Urteil – Keine Zahlungsverpflichtung nach by-Call Preiserhöhung

Urteil Internet-by-Call Preiserhöhung

Ein Internetnutzer, der Internet-by-Call über den Dt. Telekom Telefonanschluss verwendete, gewann einen Rechtsstreit gegen die Freenet-Tochter 01019. Er hatte zwischen dem 23.10.2008 und dem 02.01.2009 die Interneteinwahl über einen Tarif der Firma sbq4you genutzt. Der Preis dieses Tarifs war innerhalb dieses Nutzungszeitraums deutlich erhöht worden, ohne erkennbare Ankündigung und ohne dass der Nutzer dieses bemerkte. Daraufhin erhielt der Nutzer eine Rechnung in Höhe von mehreren hundert Euro. Er reklamierte die Posten auf seiner Telefonrechnung, die von dem Servicedienstleister 01019 Telefondienste GmbH, einer freenet-Tochter, stammten und es folgte ein Mahnbescheid.

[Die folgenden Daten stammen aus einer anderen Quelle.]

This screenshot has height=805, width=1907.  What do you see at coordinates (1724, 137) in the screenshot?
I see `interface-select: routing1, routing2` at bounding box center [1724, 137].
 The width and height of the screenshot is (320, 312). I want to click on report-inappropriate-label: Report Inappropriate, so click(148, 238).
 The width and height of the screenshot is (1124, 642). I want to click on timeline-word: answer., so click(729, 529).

Die 01019 Telefondienste GmbH klagte auf Zahlung der Verbindungskosten plus Zinsen sowie außergerichtliche Mahn- Inkasso und Rechtsanwaltkosten. Schließlich sei durch die Nutzung der Einwahlnummer und Inanspruchnahme der Leistungen ein Kommunikationsvertrag zustande gekommen. Der Kunde hielt dagegen, es sei sittenwidrig einen zunächst sehr günstigen Tarif, der plötzlich um das 100-fache erhöht wurde, abzurechnen. Dieser Ansicht folgte auch das Gericht. Es entspräche dem Gebot der Preisklarheit, bei einer solch horrenden Preissteigerung einen Dienst zu schalten, der bei der Anwahl der Nummer auf die erheblichen Verbindungskosten hinweise. Die Klage wurde abgewiesen. Das Urteil wurde sofort rechtskräftig.